Rektor Universitas Almuslim, dalam sambutannya, mengapresiasi kontribusi ISBI Aceh. Menurutnya, pameran seni dan budaya yang dihadirkan ISBI Aceh memperkaya suasana Simpora 2025. “Partisipasi ISBI Aceh bukan hanya mempererat jejaring antarlembaga, tetapi juga memperkenalkan kearifan lokal Aceh kepada masyarakat luas,” katanya.
Lebih jauh, ia berharap kolaborasi antara Universitas Almuslim dan ISBI Aceh dapat terus berlanjut dalam kegiatan akademik maupun kebudayaan.
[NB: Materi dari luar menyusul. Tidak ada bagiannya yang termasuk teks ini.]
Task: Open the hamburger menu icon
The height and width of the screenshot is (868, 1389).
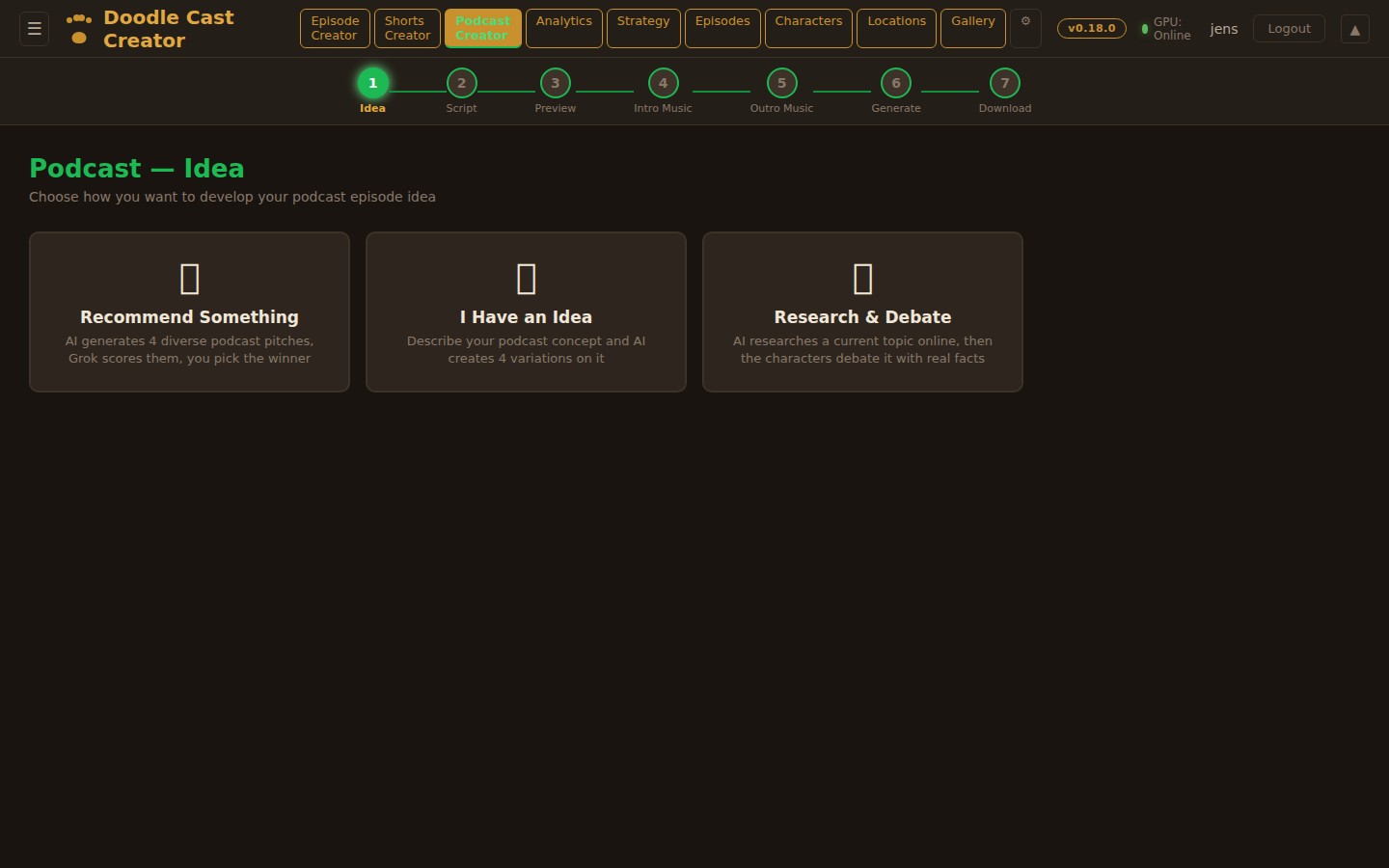Action: click(x=35, y=29)
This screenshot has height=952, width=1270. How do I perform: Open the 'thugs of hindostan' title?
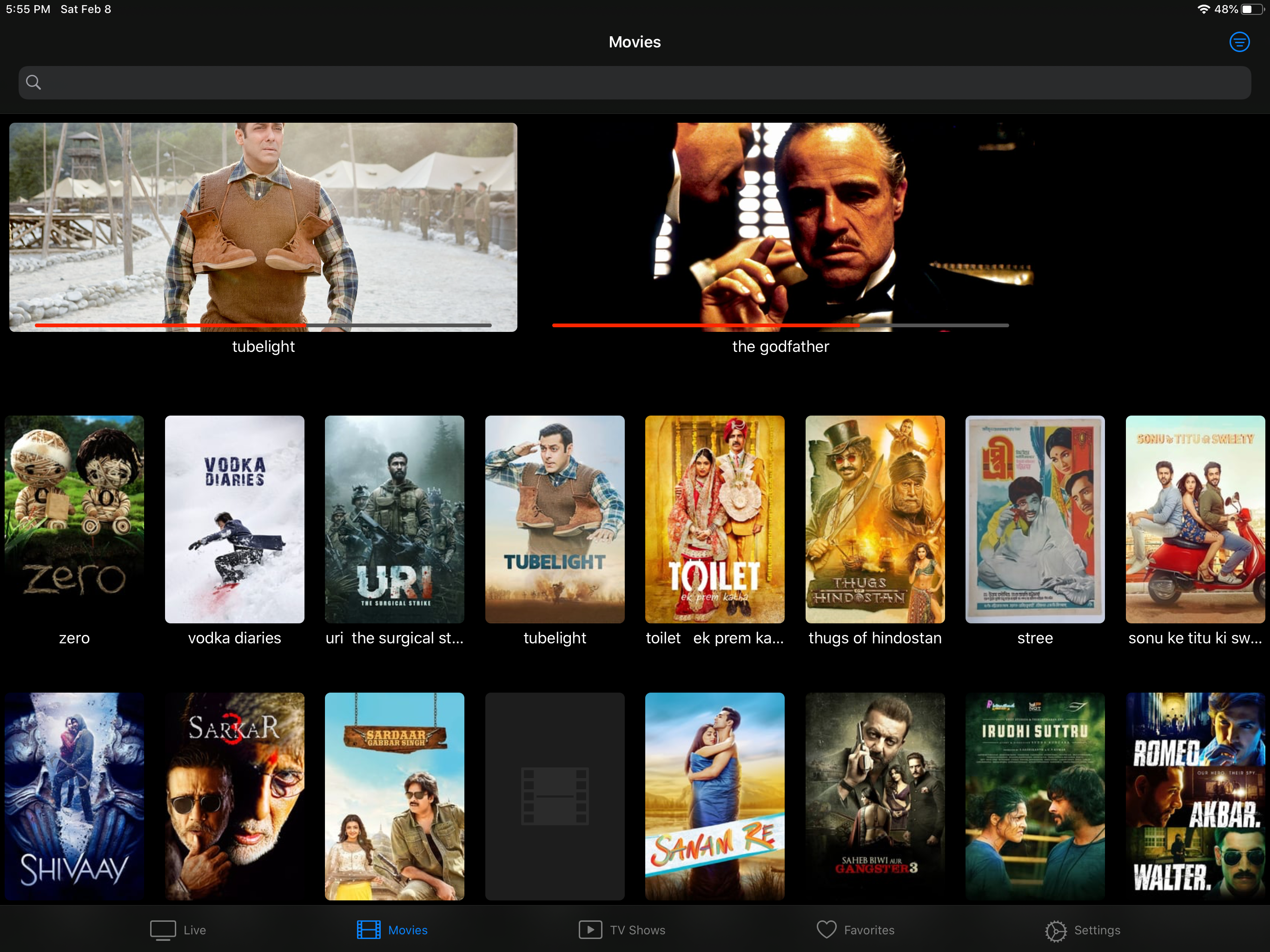[874, 638]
Dengan begitu, kampus dapat saling melengkapi dalam upaya menjaga sekaligus memajukan seni dan budaya Nusantara.
Partisipasi ISBI Aceh di SIMPORA 2025 menunjukkan peran penting perguruan tinggi seni dalam menjembatani tradisi dan inovasi, sekaligus mempertegas posisi Aceh dalam percaturan budaya di tingkat nasional dan internasional.